Titi monkeys, or the titis, represent one of the most diverse Neotropical primate groups, with 32 species currently recognized.

These tree-dwelling monkeys are small – between 9 and 18 inches (23-46 cm) tall, but are striking due to their coloration.

They are primarily fruit eaters, have long, soft fur and live in small family groups consisting of a monogamous pair and their offspring.

These monkeys prefer dense forests near water and easily jump from branch to branch, earning them their German name, jumping monkey. They sleep at night, but also take a midday nap.

In 2011, Dr Dalponte and his colleagues from the Institute for the Sustainable Development of Mamirauá (ISDM) and the Emilio Goeldi Museum spotted an unusual looking titi monkey on the east bank of the Roosevelt River, whose coloration did not match any known species.


Intrigued, they headed back into the field to collect the information needed to formally describe what they believed to be a new species.

Over the course of a number of expeditions, they recorded several groups of these unusual monkeys, whose ochre sideburns, bright orange tail and light grey forehead stripe set them apart from other known species in the genus.

Based on these morphological differences, they were able to describe the monkey as a new species, the Milton’s titi monkey (Callicebus miltoni).

The species name honors Brazilian primatologist Dr Milton Thiago de Mello, in recognition of his contribution to development of primatology.

“It goes without saying that we are really excited about this new discovery,” said Dr Felipe Ennes Silva of the ISDM, who is a co-author of the paper published in the journal Papéis Avulsos de Zoologia.

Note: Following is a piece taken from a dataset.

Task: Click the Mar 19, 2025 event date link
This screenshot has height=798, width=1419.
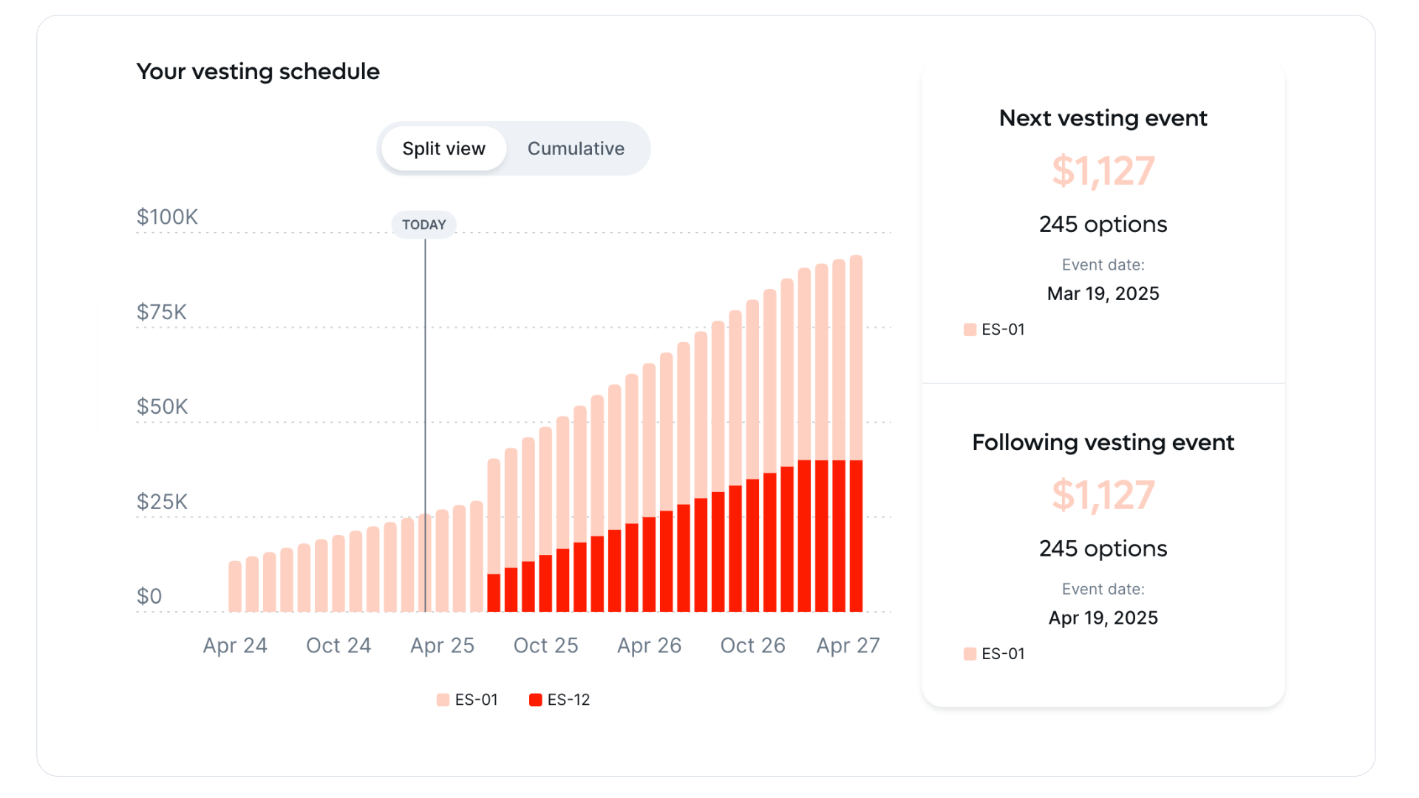Action: (x=1103, y=293)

“It is always thrilling to find something new in the Amazon, as it reminds us just how special this rainforest is and how lucky we are to have it on our doorstep.”

Milton’s titi monkeys are found in the Brazilian states of Mato Grosso, Amazonas and Rondônia.

Like their close relatives, they live in small groups consisting of a mated pair and their offspring. These groups are territorial and use warning calls to keep others at bay – they are particularly vociferous early in the morning and during the rainy season.

Because they are not able to swim or cross mountainous terrain, Milton’s titi monkeys are restricted to a small area, effectively hemmed in by a number of rivers and hills.